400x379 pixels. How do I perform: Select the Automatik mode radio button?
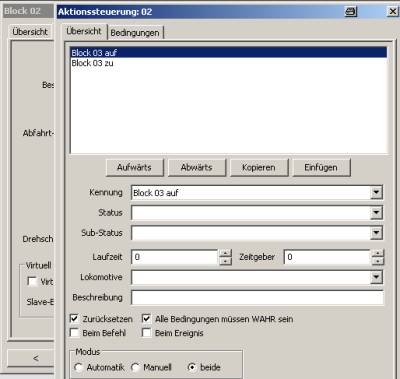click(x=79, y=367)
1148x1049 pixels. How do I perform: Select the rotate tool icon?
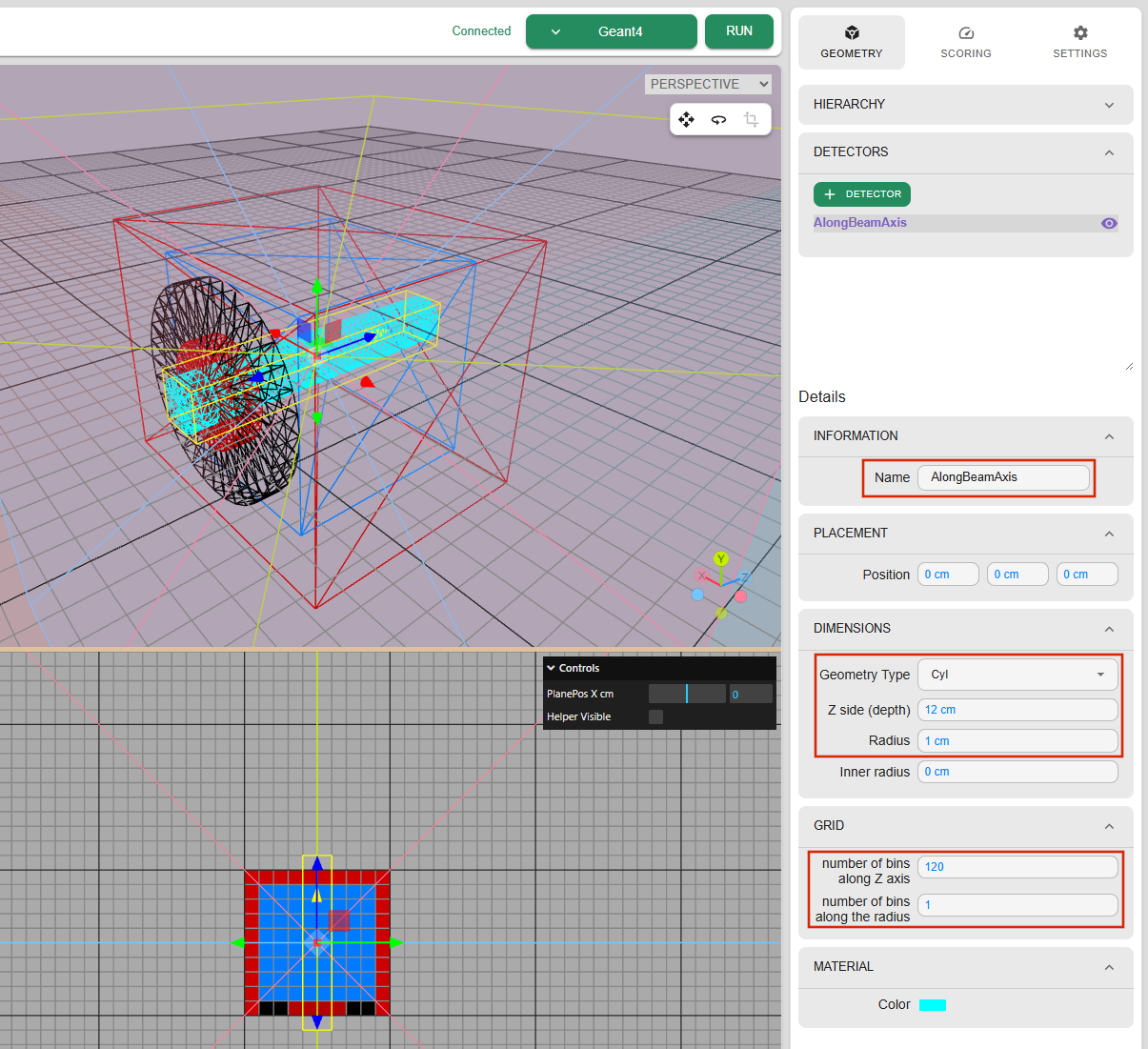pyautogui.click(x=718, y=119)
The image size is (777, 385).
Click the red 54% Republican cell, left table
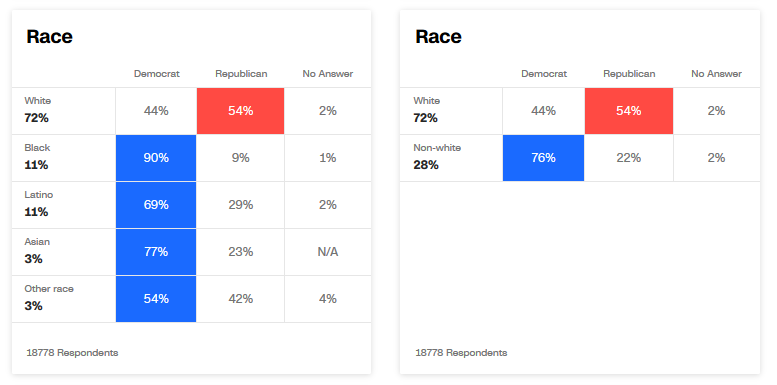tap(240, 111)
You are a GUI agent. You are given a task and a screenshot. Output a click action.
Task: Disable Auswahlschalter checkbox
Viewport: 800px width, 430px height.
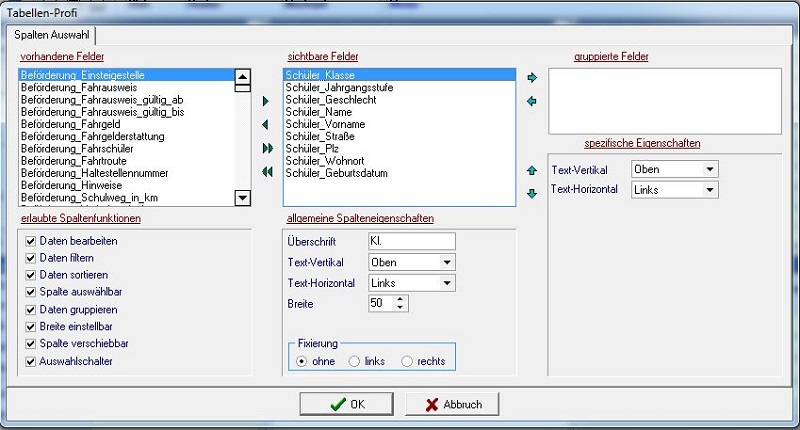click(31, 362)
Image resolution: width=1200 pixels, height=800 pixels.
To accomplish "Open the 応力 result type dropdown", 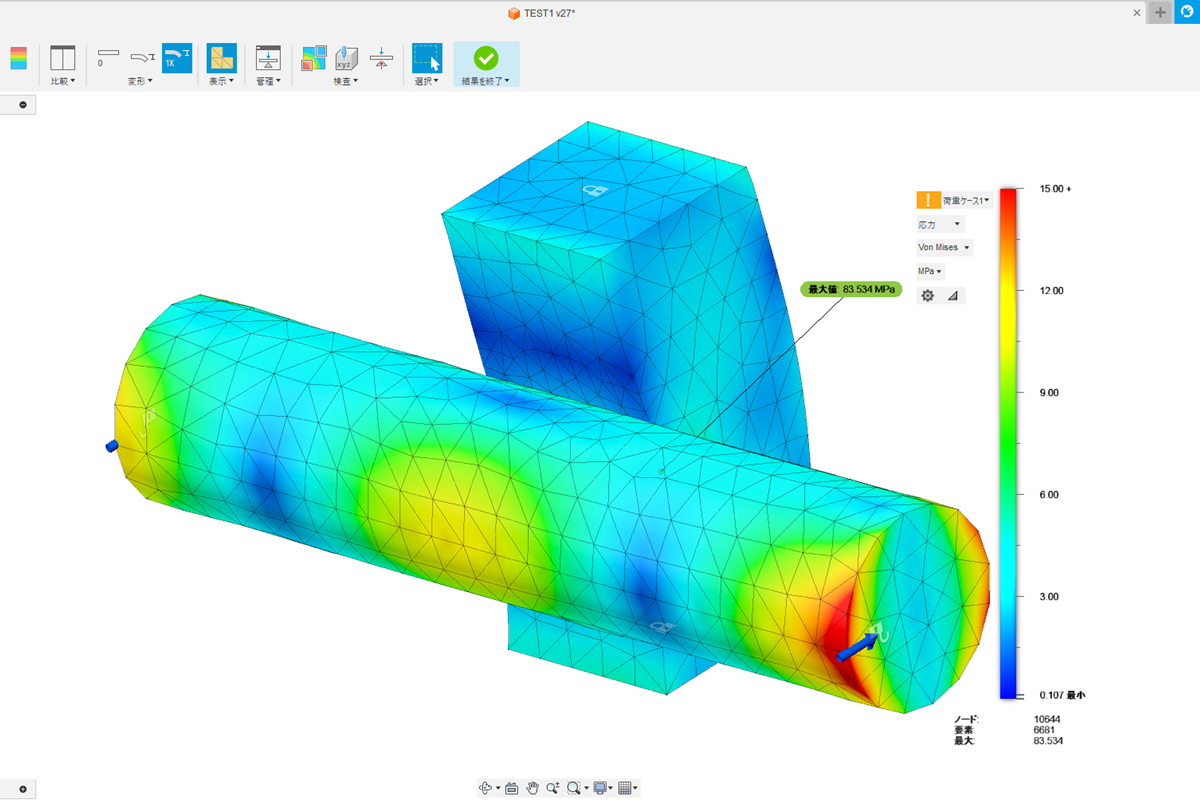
...
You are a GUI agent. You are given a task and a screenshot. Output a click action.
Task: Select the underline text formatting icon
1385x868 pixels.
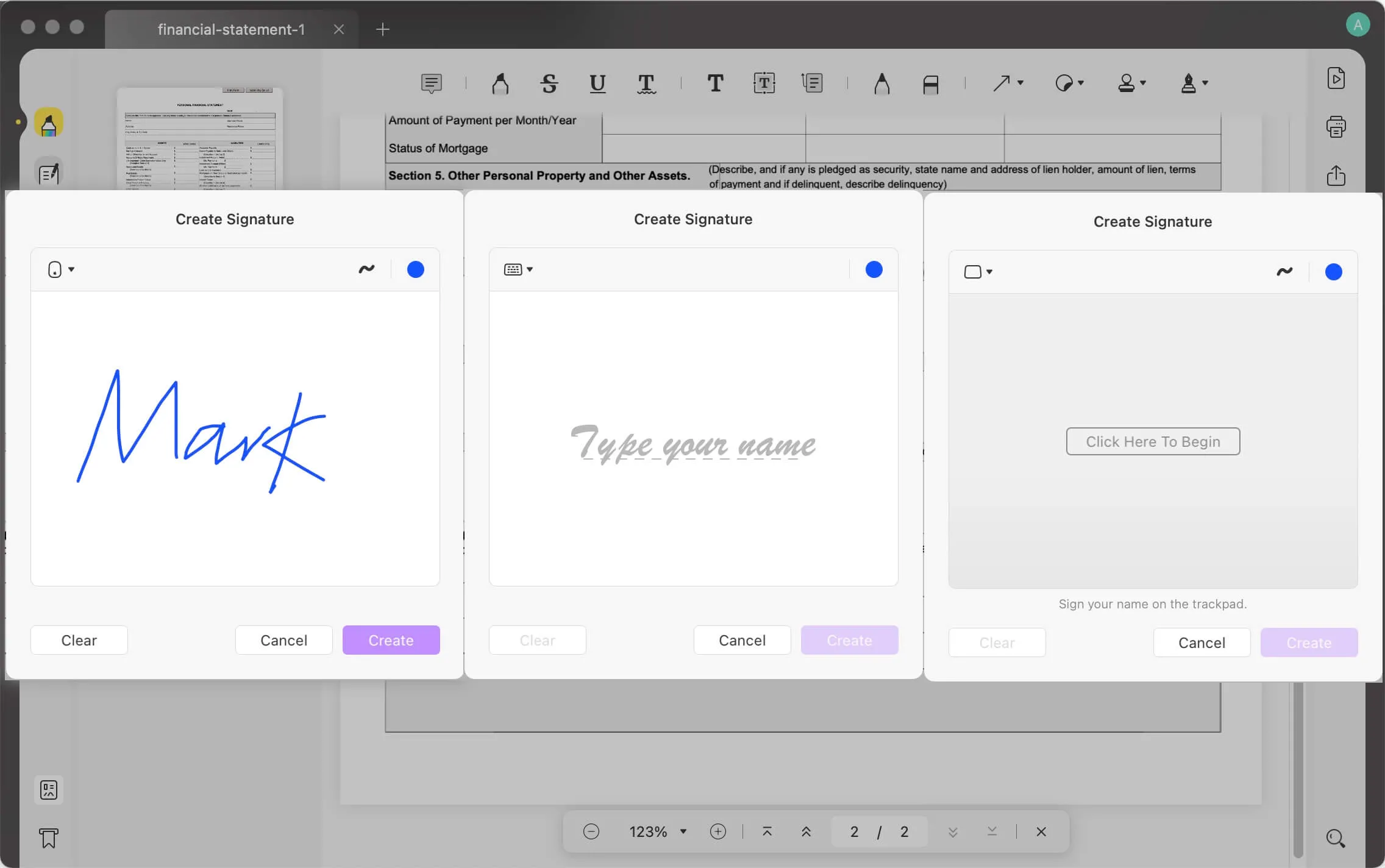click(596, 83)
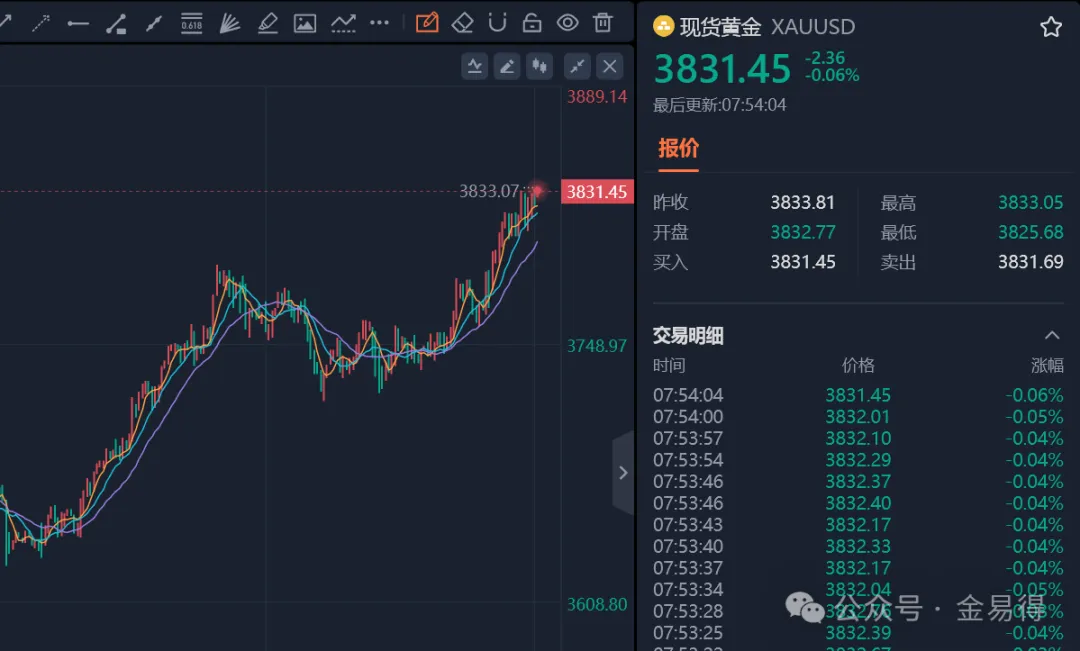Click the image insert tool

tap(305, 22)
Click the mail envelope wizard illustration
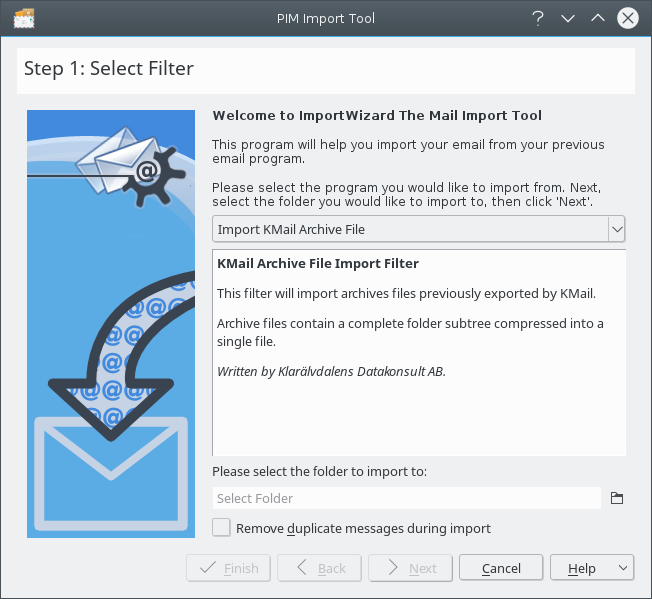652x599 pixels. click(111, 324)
--
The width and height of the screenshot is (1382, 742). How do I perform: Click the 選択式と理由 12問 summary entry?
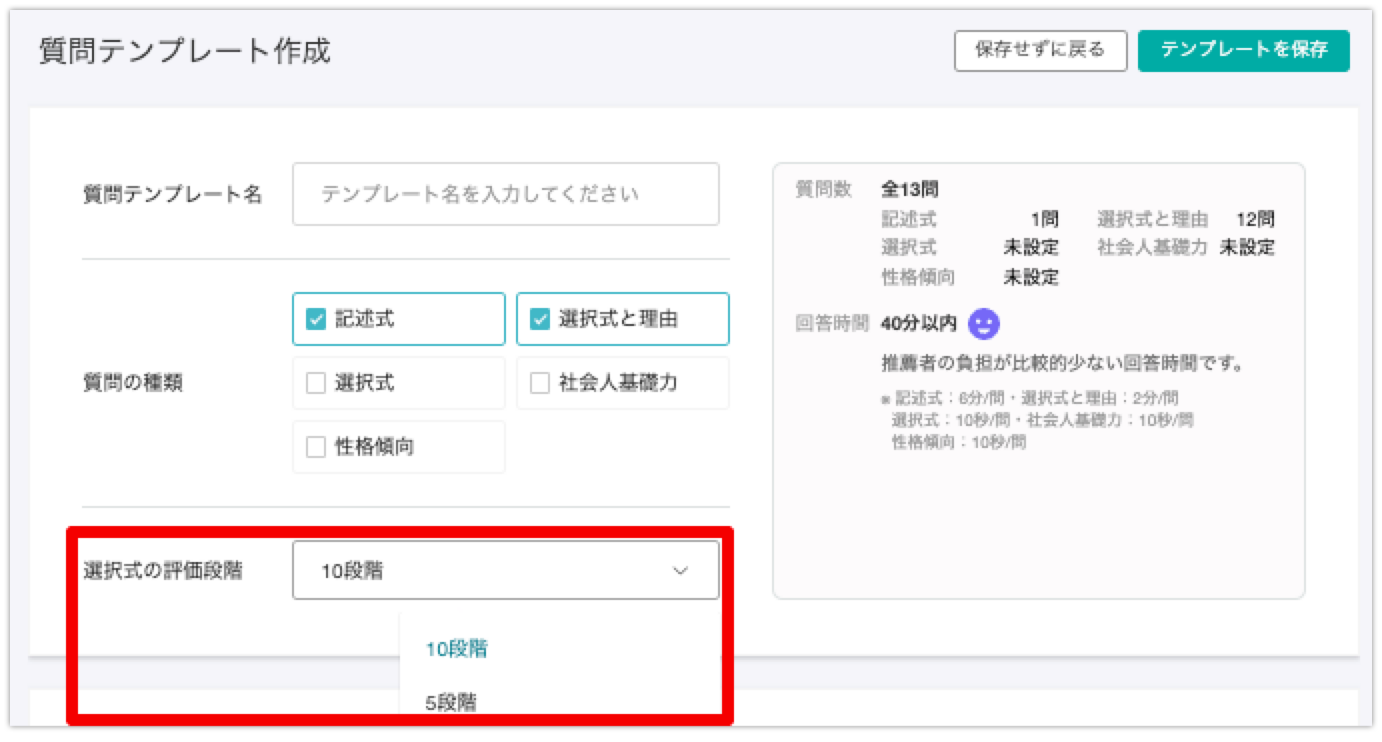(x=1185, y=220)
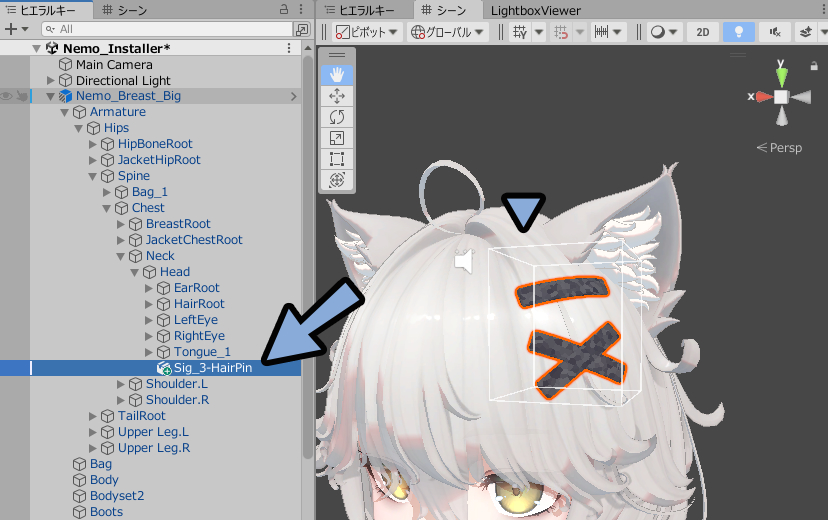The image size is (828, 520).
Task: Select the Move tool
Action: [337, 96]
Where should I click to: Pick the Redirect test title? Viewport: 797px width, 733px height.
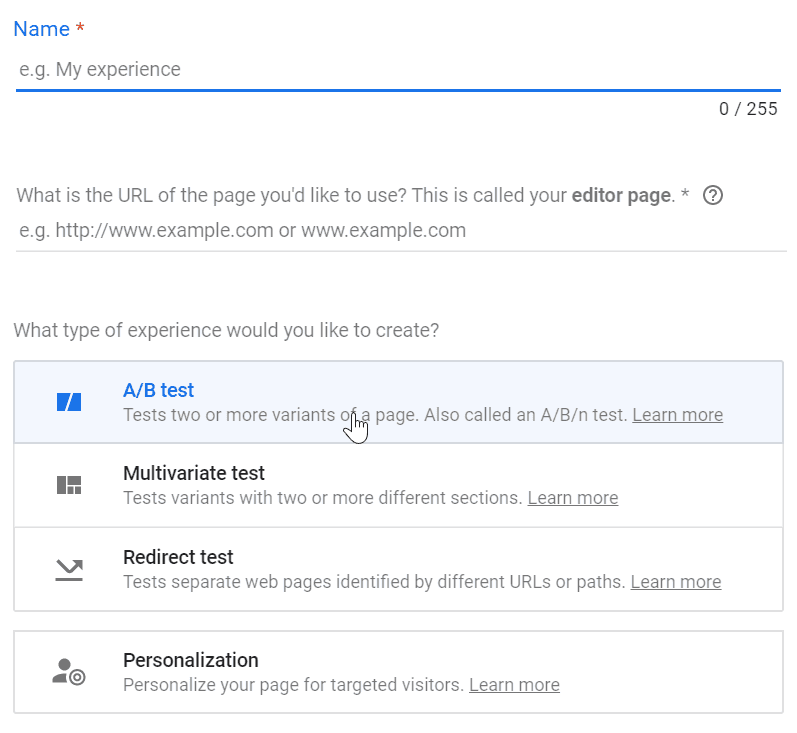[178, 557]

_WORK TO BE COMPLETED_. Above are some records; extract exactly the lines from the one containing "400x379 pixels. How" through the one containing "the 応力 result" and drop the pictures.

_RESPONSE FOR THIS EXERCISE_.
400x379 pixels. How do I perform: Select the Automatik mode radio button?
click(x=79, y=367)
1148x1049 pixels. How do I perform: Select the rotate tool icon?
pyautogui.click(x=718, y=119)
The image size is (777, 385).
Click the red 54% Republican cell, left table
tap(240, 111)
You are a GUI agent. You are given a task and a screenshot. Output a click action.
Task: Disable Auswahlschalter checkbox
Viewport: 800px width, 430px height.
click(31, 362)
Image resolution: width=1200 pixels, height=800 pixels.
To accomplish "Open the 応力 result type dropdown", 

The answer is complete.